Bazı şeyler hiç arkamı bırakmıyor.düşünmekten alıkoyabilsem de kendimi, etrafımda yaşadığım bir olayın tekrarına görmek hiç de imkansız değil ve ben bu noktada sormadan edemiyorum kendime "ulaşamadığım için mi onunla bu kadar olmak istiyorum yoksa gerçekten ulaşmak mı istiyorum?" anlayamadım. ama aşağı yukarı buna benzer bir durum var.ve buna benzer bir cümle de "sex and the city"nin içinde kelly nin bilgisayarına yazdığına çok benziyor. o yüzden alıp taa buraya kadar taşıdım o cümleyi.gün içinde aklıma defalarca gelen bir sorun değil,ya da attığım her adımda karşıma çıkmıyor kafamı mesgul eden bu kişi. fakat birden kendimi filmden kopmuş ve boş kara ekrana bakarken bulunca ya da ekranda izlediğim oyuncuların yerine kendimi koyduğumu fark edince, gözyaşlarımı da kendim için döktüğümü fark ediyorum, filmdeki romantizme değil.

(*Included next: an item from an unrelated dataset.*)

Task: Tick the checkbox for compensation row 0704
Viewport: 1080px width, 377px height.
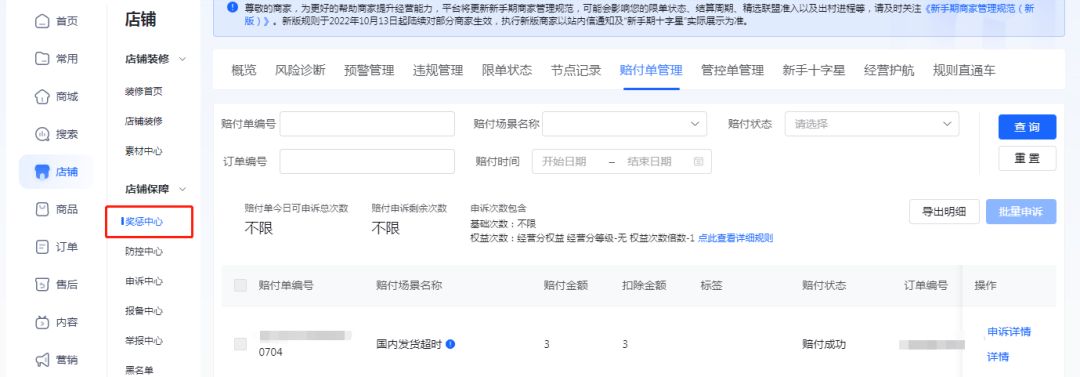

aslında soruma bir cevap bulabilsem herşey benim için daha kolay olacak.ama cevabı elde etmek için de sormam lazım. fakat soramam, çünkü olumsuz cevap almaktan kaçıyorum. evet belki hayatımda şu ana kadar hiçbir konuda bu kadar düşünmedim ve korkakca davranmadım.ama şöyle bir durum da var: olumsuz bir cevap alsam bile vazgeçmiyeceğim.kazanmak için değil ama düşünmek, hayalini kurmak için çok şey yapacağım, hatta bir "hayır" dan sonra bile zaman geçsin bir kez daha sorarım diyecek kadar boş inançla kendimi kandıracağım bu kadar eminim kendimden.

unutmak istemediğim için mi unutamıyorum, yoksa unutamadığım için mi unutmak istemediğimi sanıyorum bilmiyorum.ama itiraf etmeliyim ki hatırlamak için gözlerimi kapamama gerek kalmayan o anları yaşadığım zamanlarda, kimi zaman evimin balkonunda tek başıma sigara içerken beraber içtiğimiz sigaraları , kimi zaman otobüste tek başıma giderken kafamı cama cama koyup onun yan koltuğumda otururken ki halini camda görmeye çalışıyorum. ve en kötüsü de yanımdan onun parfümü geçtiğinde ben bir süre ya çok neşeli ya da çok anlamsız oluyorum ama beni üzseler bile o anları yaşamayı o kadar çok seviyorum ki..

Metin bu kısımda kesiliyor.